Un manquement contractuel peut être justifié par l’exception d’inexécution
mercredi 12 juin 2024

Un manquement contractuel peut être justifié par l’exception d’inexécution

La Cour d’appel de Dijon retient que l’inexécution contractuelle imputée à la société SAS SN SOGEPIERRE (violation de la clause d’exclusivité) constitue une exception d’inexécution consécutive aux manquements antérieurs de son distributeur (absence de réalisation des objectifs). 

Aux termes d’une décision du 22 février 2024, la Cour d’appel de Dijon est invitée à statuer sur la qualification d’une résiliation pour faute – aux torts exclusifs ou aux torts partagés – d’un contrat de distribution. 

L’affaire oppose la SAS SN SOGEPIERRE à son distributeur. Les parties étaient liées depuis 2016 par un contrat de distribution exclusive de pierres d’Ampily, lequel prévoyait la concession par la SAS SN SOGEPIERRE à son distributeur, d’une exclusivité de distribution de la pierre d’Ampily sur un territoire déterminé. Par ailleurs, le contrat prévoyait une clause d’objectifs. Enfin, le contrat était conclu pour une durée de 12 mois dont le terme est intervenu le 28 janvier 2017.  

A l’expiration de cette période initiale, les relations commerciales se sont poursuivies entre les parties sans qu’un nouveau contrat ne soit régularisé entre elles.  

En février 2019, le distributeur fait grief à son fournisseur de violer la clause d’exclusivité à son profit et d’avoir livré en direct sur le secteur qui lui était réservé. En réponse, la société SN SOGEPIERRE lui opposait que le contrat d'exclusivité avait été signé pour une année et que les objectifs de chiffre d'affaires n'avaient pas été atteints, de sorte qu’aucune faute ne pouvait lui être reproché. 

C’est dans ces circonstances que le distributeur a attrait son fournisseur devant la juridiction commerciale pour obtenir du Tribunal qu’il résilie le contrat aux torts exclusifs du fournisseur, ainsi qu’une indemnisation de son préjudice. 

Le premier débat va porter sur la poursuite du contrat au-delà du terme. Pour mémoire, le contrat était conclu pour une durée déterminée dont le terme était fixé au 28 janvier 2017. Or les griefs opposés par le distributeur visent des faits de 2019. 

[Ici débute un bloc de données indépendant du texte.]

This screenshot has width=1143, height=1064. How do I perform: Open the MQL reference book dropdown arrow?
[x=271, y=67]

Tout d’abord, la Cour rappelle les conditions d’application des nouvelles dispositions issues de l’ordonnance du 10 février 2016. Constatant que le contrat a été conclu antérieurement au 1er octobre 2016, elle juge que les éventuels renouvellements allégués relèvent des nouvelles dispositions issues de l’ordonnance et notamment, les articles 1214 et 1215 du code civil. 

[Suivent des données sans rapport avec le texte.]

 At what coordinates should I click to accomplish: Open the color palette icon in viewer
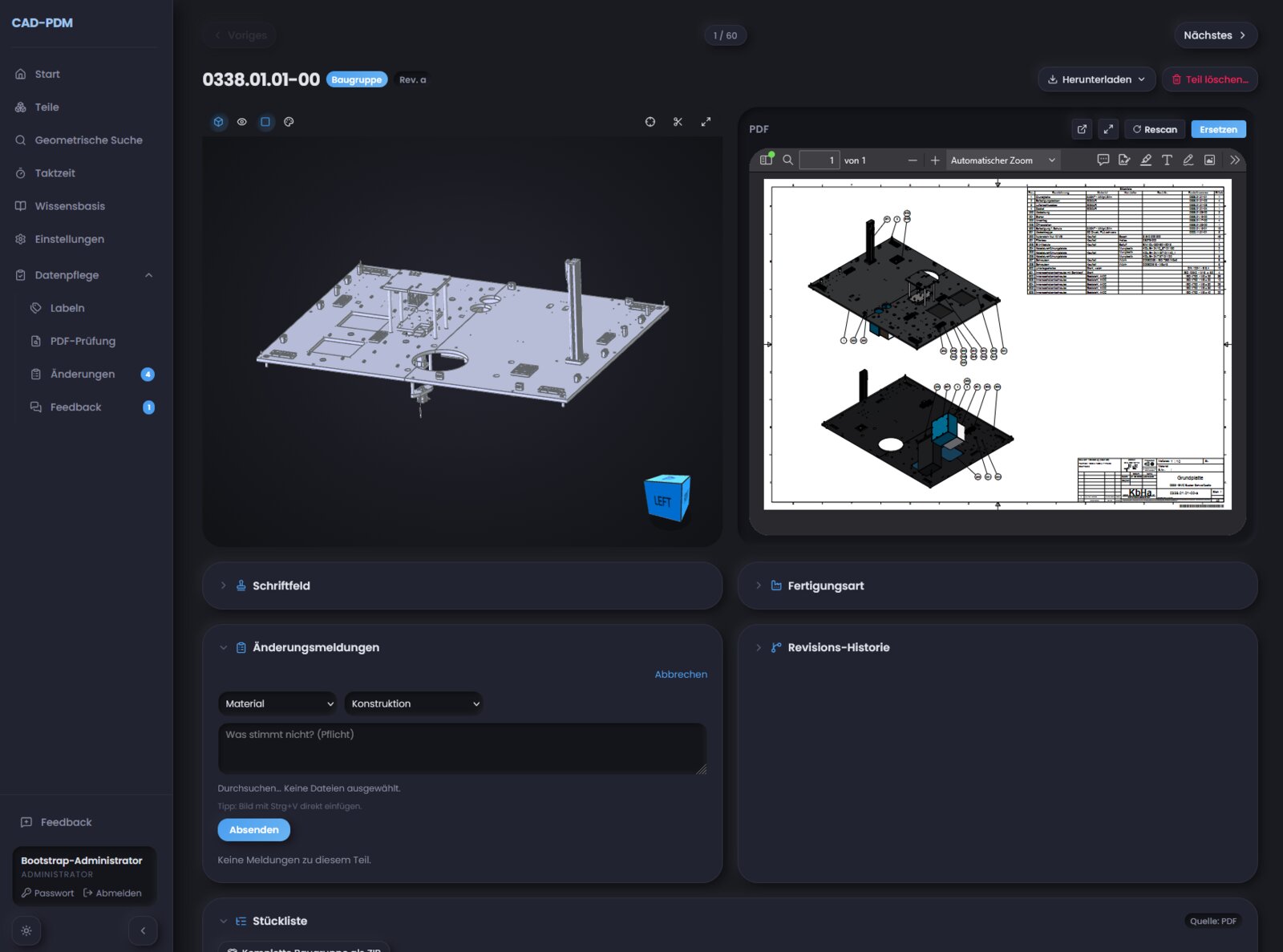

Pour mémoire, l’article 1215 du code civil prévoit que « Lorsqu'à l'expiration du terme d'un contrat conclu à durée déterminée, les contractants continuent d'en exécuter les obligations, il y a tacite reconduction. Celle-ci produit les mêmes effets que le renouvellement du contrat », et l’article 1214 al.2 précise que « Le renouvellement donne naissance à un nouveau contrat dont le contenu est identique au précédent mais dont la durée est indéterminée. » 

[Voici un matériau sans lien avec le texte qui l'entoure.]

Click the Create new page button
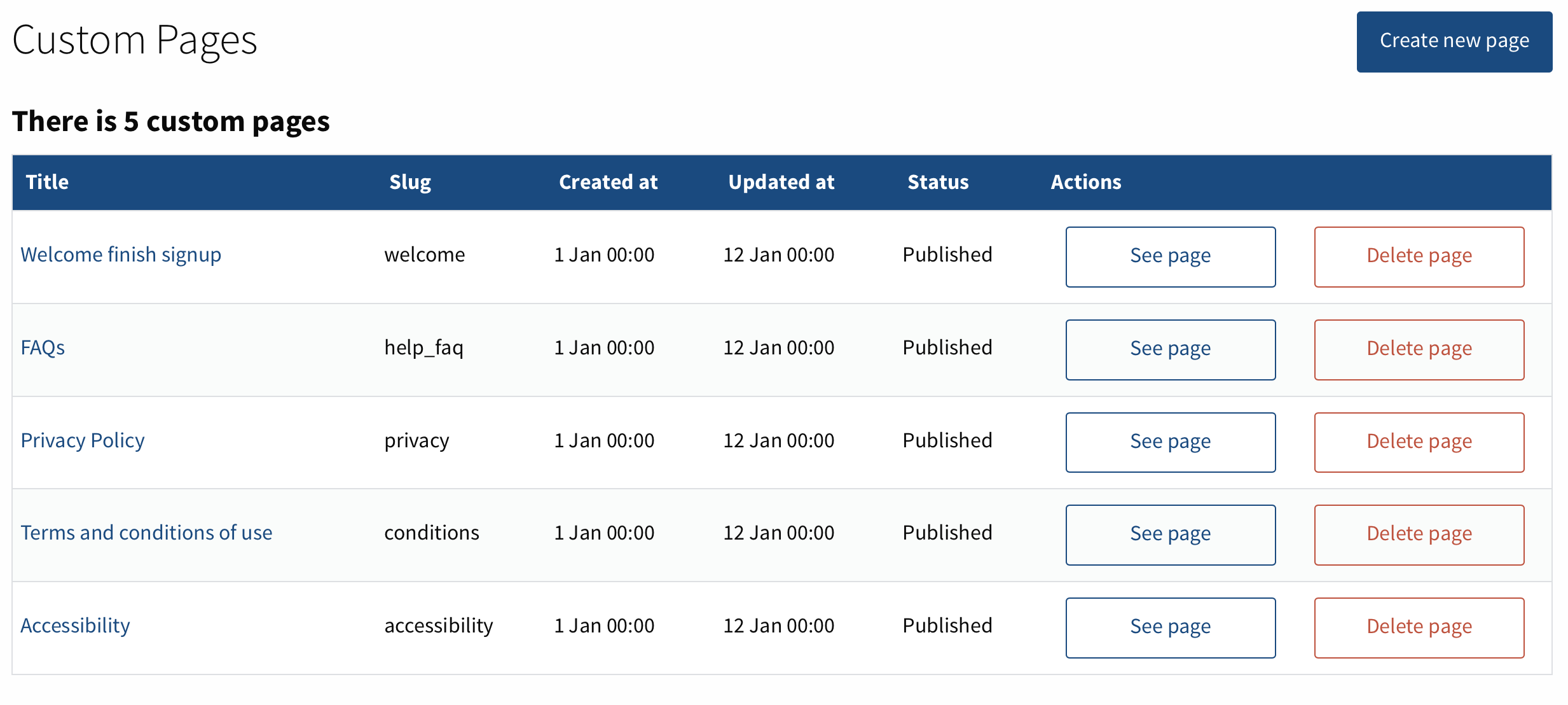Image resolution: width=1568 pixels, height=705 pixels. pos(1454,41)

C’est donc au visa de ces textes et constatant la volonté des parties de poursuivre leurs relations avec exclusivité dans le même secteur, postérieurement au terme initial du contrat, que la Cour d’appel de Dijon retient que « le contrat s'est renouvelé par tacite reconduction pour une durée indéterminée ». 

Dans un second temps, la Cour examine la violation de la clause d’exclusivité invoquée par le distributeur et surtout, le bien fondé de l’exception d’inexécution opposée par le fournisseur. En effet, le fournisseur soutenait que la contrepartie à l’exclusivité territoriale était la réalisation des objectifs par son distributeur.  

Sur ce point, la Cour retient que le contrat prévoyait tant une clause d’exclusivité qu’une clause d’objectifs.  

Elle constate que, dès la première année (2016), le distributeur n’a pas atteint les objectifs de chiffre d’affaires fixés au contrat ; et que ce n’est que postérieurement le fournisseur a méconnu la clause d’exclusivité. La Cour, confirmant le jugement sur ce point, juge que le fournisseur était donc en droit d’opposer l’exception d’inexécution à son distributeur, de sorte que la violation alléguée de la clause d’exclusivité ne peut lui être reprochée.  

Dans ces circonstances, la Cour prononce la résiliation du contrat aux torts exclusifs du distributeur. 

Si on pourrait s’étonner de cette décision en ce qu’elle ne prononce pas une résiliation aux torts partagés, celle-ci trouve sa justification tant dans la chronologie que dans les obligations en cause. En effet, non seulement la chronologie est incontestable, mais s’agissant de la causalité, on ne peut ignorer qu’il est d’usage de prévoir que le distributeur perd le bénéfice de son exclusivité lorsqu’il n’atteint pas ses objectifs.  

Ici, si la perte de ce bénéfice n’est pas expressément prévue au contrat, l’exception d’inexécution prévue au code civil permet d’aboutir aux mêmes effets. 

 
Cette décision doit inviter les fournisseurs à être prudents dans la rédaction des contrats de distribution, notamment en prévoyant la perte du bénéfice de l’exclusivité en l’absence d’atteinte des objectifs fixés : cela leur évitera une procédure similaire. 

Et plus généralement, elle doit inviter les entreprises et leurs conseils à s’assurer, avant d’introduire une action en justice, que l’entité demanderesse ne peut se voir reprocher en retour des manquements de nature justifier les inexécutions de son cocontractant.